# NW Houston, TX



## Mark Chance (Jul 6, 2002)

Update as of 5 July: We're currently way full up on players.


----------



## Mark Chance (Jun 23, 2004)

Things go *bump!* in the night.


----------



## Pyske (Jun 28, 2004)

Responded by e-mail.


----------



## Mark Chance (Jul 9, 2004)

"Watch your head, Skipper!"

*bump!*

"Thanks, Gilligan!"


----------



## Rab-Ka-La (Jul 10, 2004)

Have you tried the Greater Houston Gamer Locus? I think its at www.owlcon.com/gamerlocus . Also try gamer databases like www.accessdenied.net , www.rpgregisrtry.com , or the new ones like www.thegamerconnection.com and www.xsorbit2.com/users/rpggroupfinder .  There are also some groups on Yahoo to check out when looking for players.


----------



## Mark Chance (Jul 10, 2004)

Rab-Ka-La said:
			
		

> Have you tried the Greater Houston Gamer Locus? I think its at www.owlcon.com/gamerlocus . Also try gamer databases like www.accessdenied.net , www.rpgregisrtry.com , or the new ones like www.thegamerconnection.com and www.xsorbit2.com/users/rpggroupfinder .  There are also some groups on Yahoo to check out when looking for players.

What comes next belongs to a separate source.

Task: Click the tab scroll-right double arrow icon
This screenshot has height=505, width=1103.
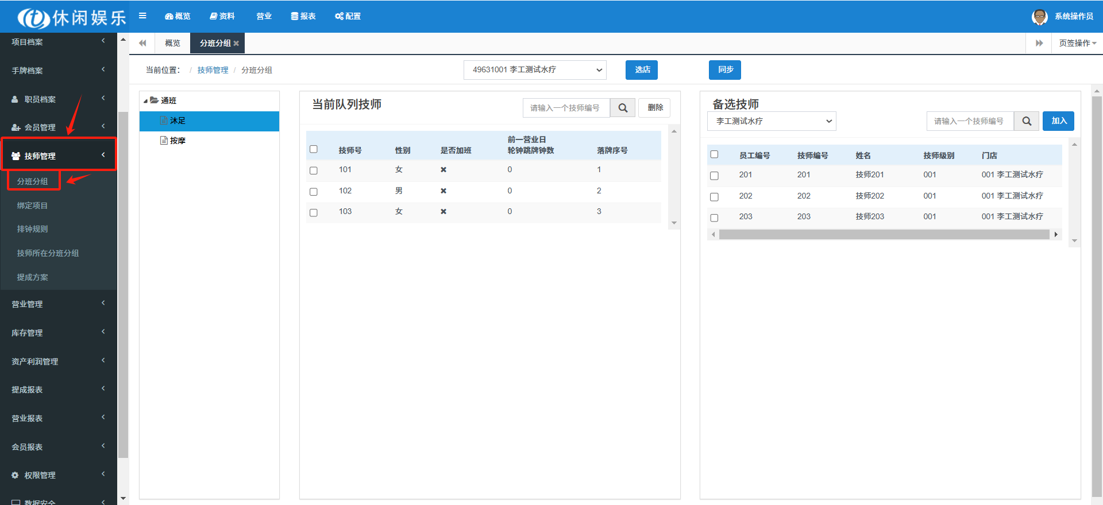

I'm on one Yahoo group. I didn't know about the GHGL. Thanks. I've tried the two olders ones you mentioned before. Never amounted to much. I will give GHGL a try.

Thanks!


----------



## The Halfling (Jul 13, 2004)

Mark Chance said:
			
		

> I'm on one Yahoo group. I didn't know about the GHGL. Thanks. I've tried the two olders ones you mentioned before. Never amounted to much. I will give GHGL a try.
> 
> Thanks!




Placed a reply on the GHGL...

Brian-


----------



## Mark Chance (May 7, 2005)

Do the...

*bump!*


----------